C´est un
grand vide qui ouvre Ecuador, le vide de
l´absence (" Mais où est-il donc ce voyage ?
"), le vide du futur livre (dès le début il
est question du voyage qui " fera des pages, c´est
tout "), le vide de l´âme qui se
pétrifie à l´idée du vide
physique qui s´ouvre devant elle (" il faut
s´envelopper en soi " pour tenter d´y
échapper), et surtout le vide effrayant de
l´océan, du " grand désert d´eau
". Le moi s´ouvre au dehors, mais tout de suite
constate que l´espace béant l´engloutira
(idée ou phantasme du voyage, froid de la
Hollande, gouffre de la mer sur laquelle on ne patine
qu´en songe, et même en songe elle finit par
s´ouvrir et par vous engloutir). Et puis surtout il
y a le vide du temps, qui enveloppe tout (mais
peut-être le livre, l´océan et le monde
entier sont-ils les figurations de ce néant
temporel ? Ne peut-on pas échapper au néant
?) : " Voilà deux ans qu´il a commencé
ce voyage ( ). Est-ce depuis deux ou trois jours
qu´on est en mer ? Dans l´anticalendrier de la
mer ? ". Et plus loin : " On aura parcouru quatre mille
milles et on n´aura rien vu. Un peu de houle, une
grosse houle, des embruns, quelques vagues qui
déferlent, des paquets d´eau à
l´avant, une tempête même et quelques
poissons volants ; en un mot : rien ! rien !
".
La mer est cet
espace-temps dans lequel on tombe dès le premier
regard, on n´aborde pas sur le bateau, tout de suite
on tombe dans la mer, on y sombre corps et âme, la
condition d´homme est celle d´un
naufragé, " de plain-pied avec la mer ", on finit
par se fondre avec elle et à y reconnaître
l´espace de toujours : " Cet Atlantique, il me
semble que j´y suis depuis cent ans ".
Le vide est au
cur d´Ecuador, comme un piège
dont Michaux ne sort pas, vide enveloppant, vide
saisissant dans chaque fait et geste, et même au
cur de la forêt vierge, ce monde dense et
apparemment trop plein, mais rongé, rongé
de l´intérieur. L´arbre des Tropiques
peut avoir l´air fort, mais la forêt vierge
abrite autant d´arbres morts que vivants, et on ne
peut les distinguer : " La forêt n´enterre pas
ses cadavres ; quand un arbre meurt et tombe, ils sont
tous tout autour, serrés et durs pour le soutenir,
et le soutiennent jour et nuit. Les morts s´appuient
ainsi jusqu´à ce qu´ils soient pourris.
Alors suffit d´un perroquet qui se pose, et ils
tombent avec un immense fracas ( ) ".
En Equateur, dans
la ville Quito ou dans la forêt, Michaux
découvre un monde friable et fragile, que le vide
menace de l´intérieur, invisible,
caché d´abord, puis surgissant de partout,
même là où l´on marche : " La
terre est tellement friable que si vous renversez le
contenu d´une aiguière, au haut de la
montagne, ça la tranche sur une profondeur de plus
d´un mètre. Parfois on rencontre un immense
précipice, mais au-dessus il y a un peu de terre,
sur quoi même on bâtit. " Et Michaux de
raconter cette expérience (là commence
aussi la " connaissance par les gouffres ") : " Parfois,
dans une rue, vous entendez un bruit lointain mais net
d´eau furieuse ! Vous ne voyez d´abord rien.

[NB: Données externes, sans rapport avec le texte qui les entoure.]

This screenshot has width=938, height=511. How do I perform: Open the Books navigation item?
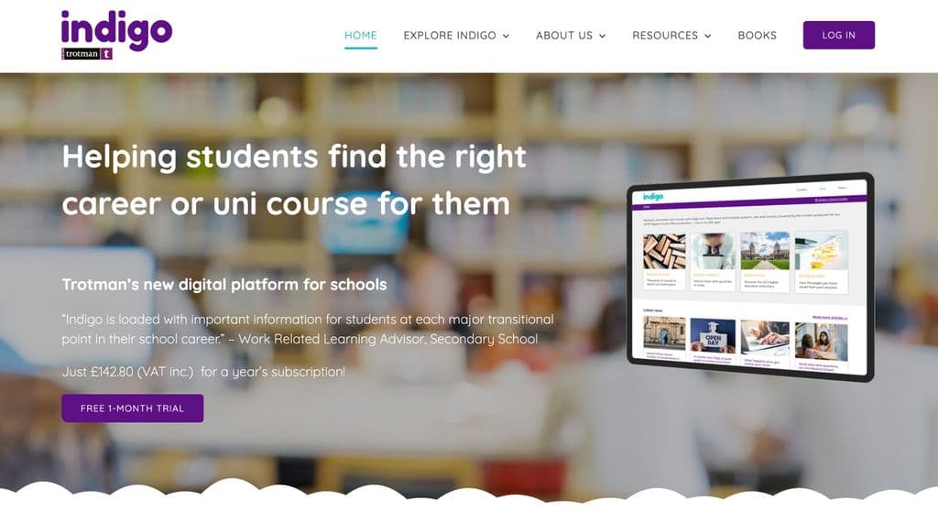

Vous êtes près d´un petit trou.
Machinalement, vous prenez un petit caillou et vous le
lancez. Il faut, pour entendre le bruit, tellement de
secondes que vous préférez partir. Vous
vous sentez pris par le dessous ( ) ".
Monde friable,
monde partout troué et sol menacant de se
dérober, monde comme le moi, comme la conscience
et comme le corps : hanté, habité par le
vide. Alors peut commencer le poème qui est au
cur d´Ecuador : Je suis né
troué.
Il souffle un
vent terrible.
Ce n´est
qu´un petit trou dans ma poitrine,
Mais il y
souffle un vent terrible.
( )
ce
n´est qu´un vent, un vide.
Malédiction
sur toute la terre, sur toute la civilisation, sur tous
les êtres à la surface de toutes les
planètes, à cause de ce
vide.
( )
Ce vide,
voilà ma réponse.
2.
" Quel
désert, ce désert haletant ! ". A
écouter Michaux, à le voir partir pour un
autre continent, on se demande quel voyage il accomplit
là, quelles dimensions prennent la
géographie et le déplacement physique pour
lui, tellement préoccupé de toujours "
revenir à soi ", de " s´envelopper en soi ",
comme si l´espace réel ne pouvait pas
l´intéresser ou l´attirer, comme si
Michaux ne pouvait pas sortir de soi au risque de se
perdre et d´être englouti. Et en même
temps on se doute que chaque geste, chaque perception,
chaque observation a pour lui valeur de connaissance, et
d´auto-connaissance, comme si le moi qui
s´extériorise, obligé de le faire par
une force physique que rien ne peut empêcher,
revenait à lui dans l´instant même
où il sort de lui, transformant
l´expérimentation du réel en une
expérience intérieure abyssale, plus
profonde que toutes les observations du monde psychique.
Car si
l´expérience principale du voyage est le
vide, celle-ci conduit à la perte de
repères ou de limites entre
l´intérieur et l´extérieur, entre
le moi à défendre des agressions du monde
et les paysages, les bruits, les lueurs, tout ce qui
surgit autour de Michaux comme des hallucinations, au
point que parfois il devient difficile de distinguer les
deux univers, celui de la pensée et de la
perception, du monde qui se découvre à
l´entour. Michaux constate: " Peu me sépare
de l´extérieur ", et se déclare "
sollicité sans relâche par le dehors et le
grand espace du futur ". Il fait l´expérience
de choses et de paysages qui le pénètrent,
l´envahissent comme des songes ou des visions
imaginaires, sous l´effet parfois de
l´éther qu´il dit préférer
à l´opium, parce qu´il " arrache
l´homme de soi ".
Plus le temps
passe, et plus l´esprit &endash; sous l´effet
de la drogue certes, mais aussi motivé par un
certain intérêt pour la
réalité du pays &endash; perd ses
défenses, et s´ouvre et se mêle aux
choses, comme capté par elles, comme attiré
vers elles, oubliant son effroi devant le vide spatial,
oubliant sa hantise des gouffres du réel.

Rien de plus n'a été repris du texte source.